• Supplied data
*** Block opens ***

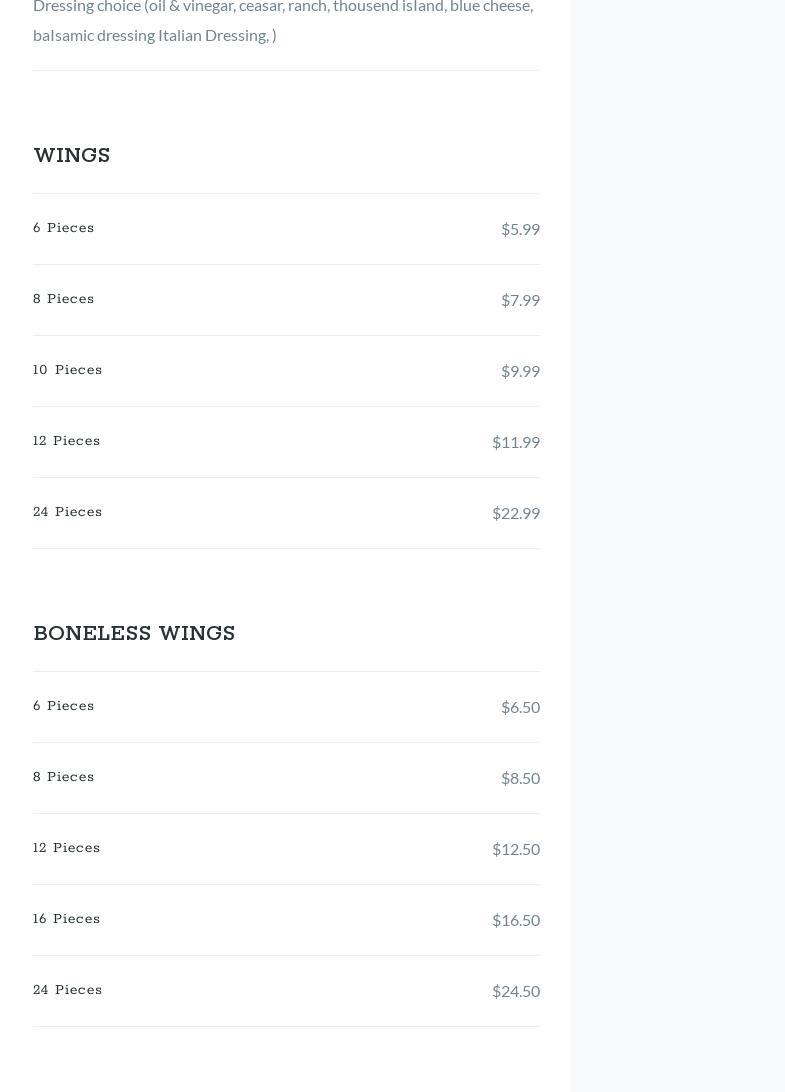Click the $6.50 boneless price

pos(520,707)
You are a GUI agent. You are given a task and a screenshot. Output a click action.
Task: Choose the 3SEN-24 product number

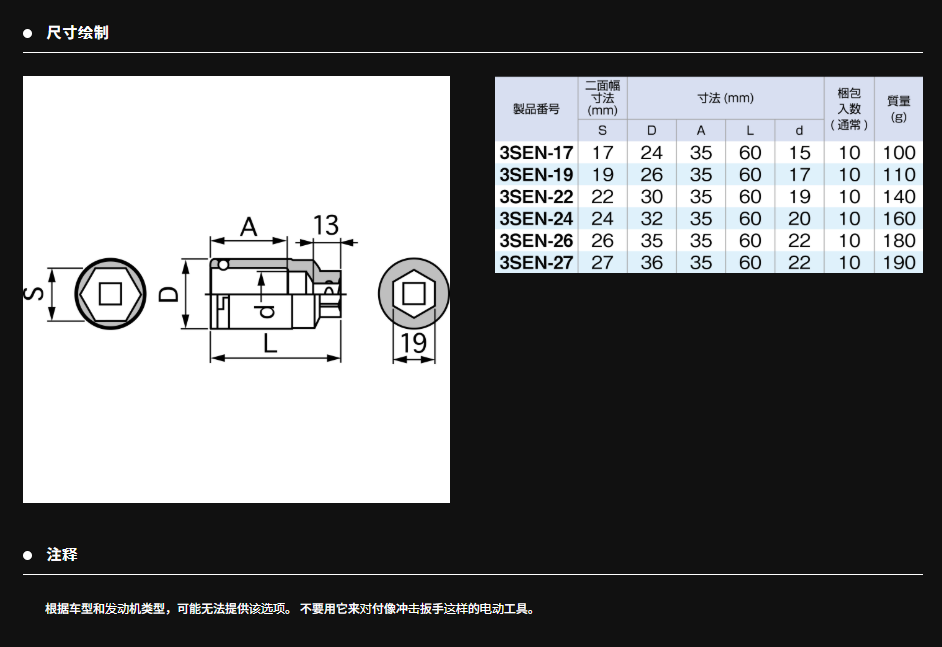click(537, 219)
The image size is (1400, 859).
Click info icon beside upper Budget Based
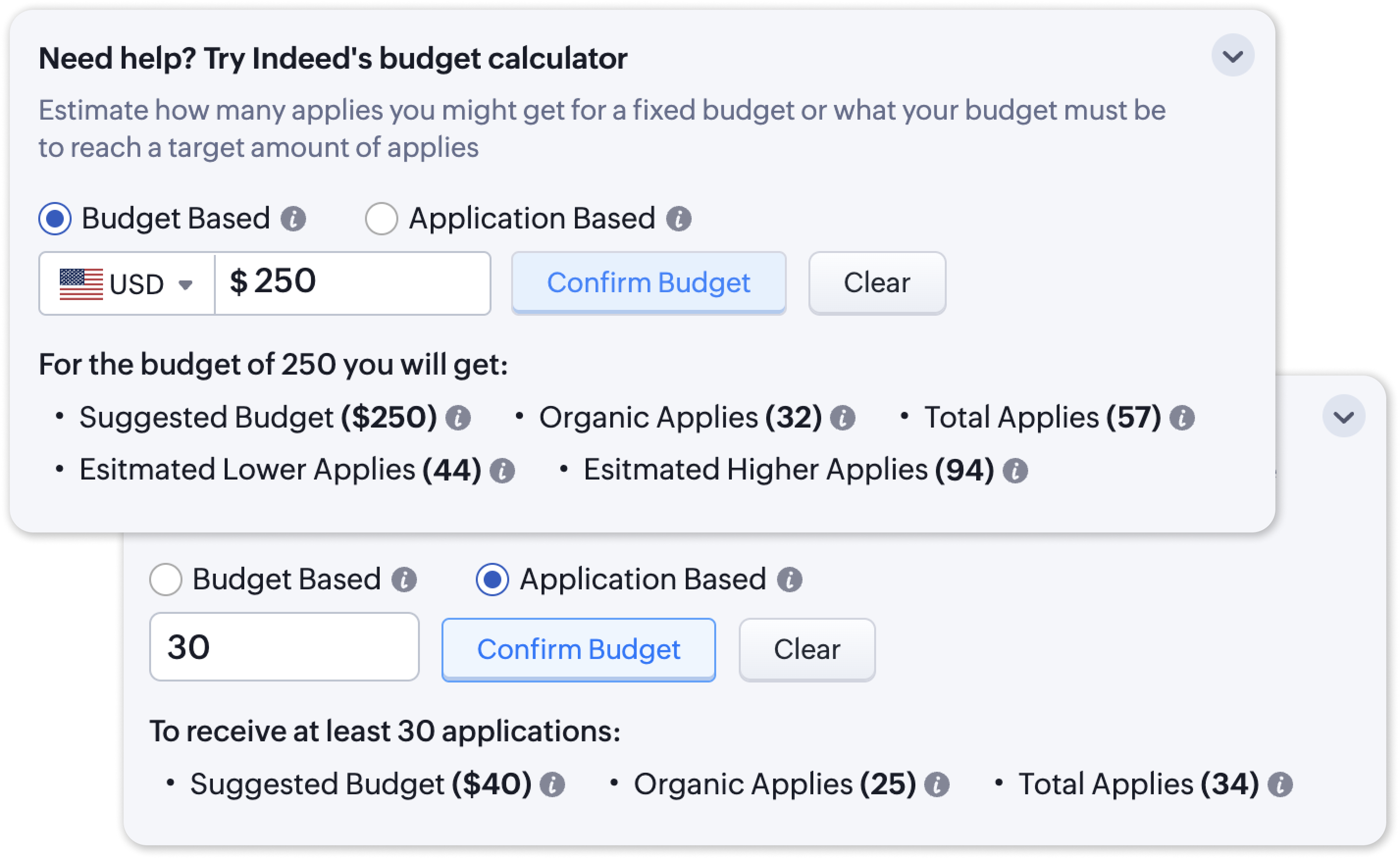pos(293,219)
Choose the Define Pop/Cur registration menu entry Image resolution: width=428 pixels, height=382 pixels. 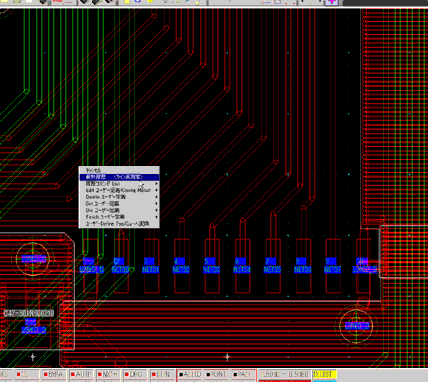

*** Block closes ***
*** Block opens ***

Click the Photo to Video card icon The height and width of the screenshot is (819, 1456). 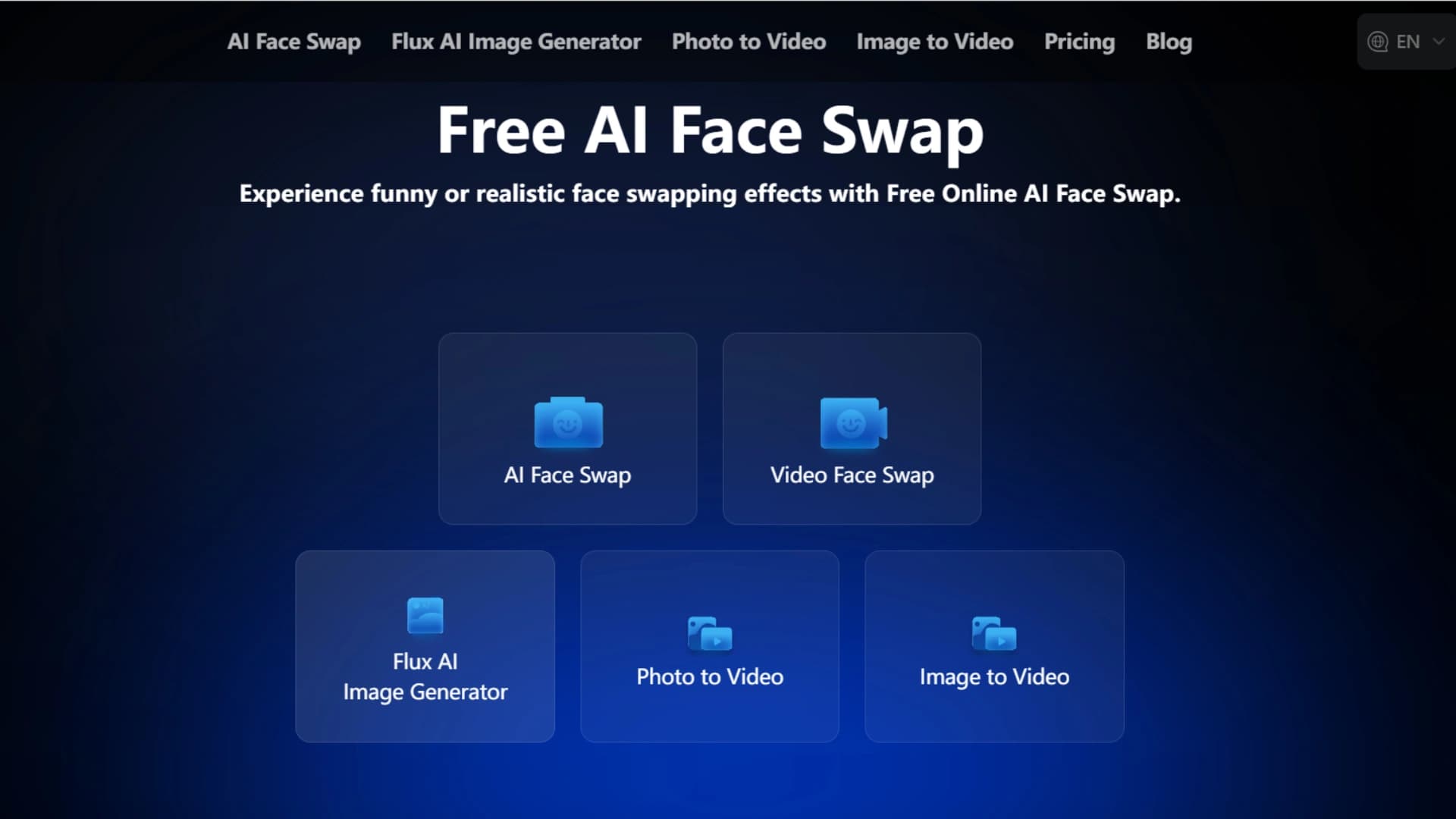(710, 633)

*** Block closes ***

• Instructions for the task
For this exercise, reproduce exactly the lines of the records above from the one with "You are a GUI" up to and including the one with "Choose the Define", without pictures.

• Exercise answer
You are a GUI agent. You are given a task and a screenshot. Output a click action.
Task: Choose the 3SEN-24 product number

click(537, 219)
The image size is (1400, 859).
Click info icon beside upper Budget Based
pos(293,219)
Choose the Define Pop/Cur registration menu entry Image resolution: width=428 pixels, height=382 pixels. 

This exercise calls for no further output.